Sboarina su Adrian: “se il flop è 115 mila euro di utile”

Una partecipazione così bassa allo spettacolo di Celentano al Teatro Camploy nessuno se lo aspettava, nemmeno il sindaco, che però vede il bicchiere mezzo pieno grazie ai numeri. 115 mila euro di utile, pari a cinque anni di programmazione ordinaria

Era una scommessa per il teatro Camploy, ma per Celentano in primis, e poi per il quartiere di Veronetta. Le cose tuttavia non sono andate bene come si sperava per “Adrian”. Partecipazione bassa e pubblico diviso. Insomma, dallo spettacolo di Celentano andato in onda in diretta su Mediaset, ci si aspettava decisamente di più. Ma ci sono degli aspetti positivi: in un anno il Teatro ha incassato quanto cinque anni di programmazione ordinaria. Si parla di 115 mila euro di utile. In totale i ricavi ammontano a 157 mila euro, ai quali si devono sottrarre circa 40 mila euro di spese.

“La verità dei numeri è sempre quella che preferisco – ha detto il sindaco -, da soli bastano a spiegare come stanno veramente le cose e a zittire chi fa solo polemica strumentale. A conti fatti, aver accettato di ospitare al Camploy la produzione di Adriano Celentano è stata una scelta più che vantaggiosa, visto che in pochi mesi il Comune ha incassato quanto in 5 anni di programmazione ordinaria. Una cifra davvero importante, che in parte sarà utilizzata anche per alcuni interventi di manutenzione di cui da tempo necessita il Camploy. Un’operazione più che positiva per Verona e in particolare per il teatro Camploy, che si è fatto conoscere ed apprezzare non solo dagli artisti e dalla produzione, ma anche dal grande pubblico, entrando nelle case di milioni di italiani attraverso le immagini in prima serata di Mediaset. Quanto alle aspettative su tutta l’operazione Adrian, va ricordato che, sfortunatamente, sono subentrati fattori legati alla salute di Celentano che hanno compromesso il proseguo dello show. Fattori purtroppo imprevedibili, la cui colpa non può essere imputata a nessuno. Così come, mi chiedo, si possano imputare ad un sindaco il successo o meno di un spettacolo, prodotto da altri, sia esso di Celentano o di qualsiasi altro artista. Avete mai sentito criticare il sindaco di San Remo se il festival non fa ascolti o all’Ariston si cantano le canzoni più brutte della storia? Adriano Celentano è un artista indiscusso, la sua carriera parla per lui – conclude il sindaco -, mi chiedo quale amministrazione gli negherebbe la possibilità di fare uno spettacolo in un teatro della propria città. Quando ci è arrivata la proposta della produzione, la nostra priorità è stata far sì che le compagnie amatoriali potessero comunque svolgere gli spettacoli già programmati, e questo era il punto cardine dell’accordo con Celentano. Grazie alla disponibilità delle compagnie e allo sforzo profuso dall’Amministrazione, siamo riusciti in brevissimo tempo a trovare la soluzione migliore per tutti, tanto che dal 9 marzo, come da accordi, il teatro Camploy è tornato nella disponibilità delle compagnie veronesi per concludere la stagione di spettacoli”.
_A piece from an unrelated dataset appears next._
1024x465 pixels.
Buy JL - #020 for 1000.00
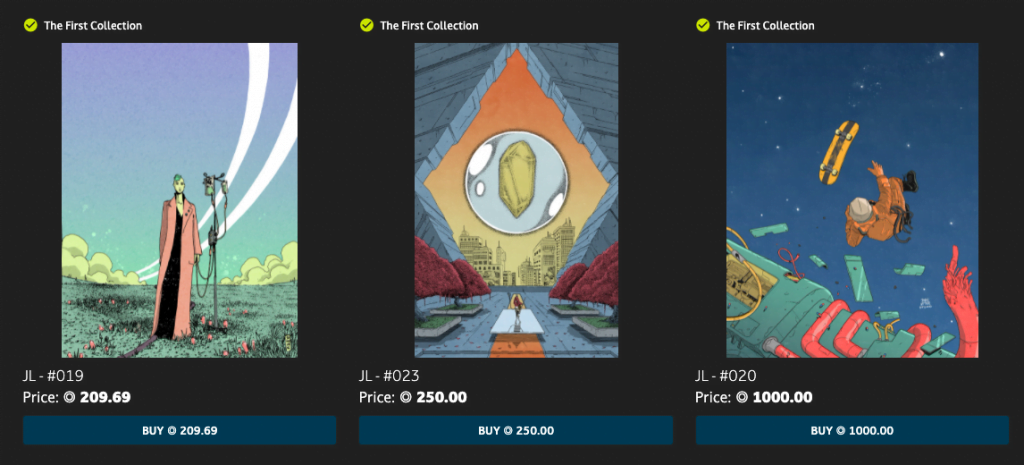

Ripercorre le fasi con le compagnie amatoriali l’assessore alla Cultura Francesca Briani. “Un passaggio faticoso, ma alla fine gli sforzi sono stati ripagati. Le 97 serate di spettacolo amatoriale sono state tutte ricollocate, in teatri cittadini molto belli e centrali, con la programmazione che è ripersa al Camploy nei tempi esatti come concordato. Stiamo già lavorando alla prossima stagione estiva, con le compagnie impegnate nei cortili, con una ritrovata collaborazione ed una maggiore sinergia”.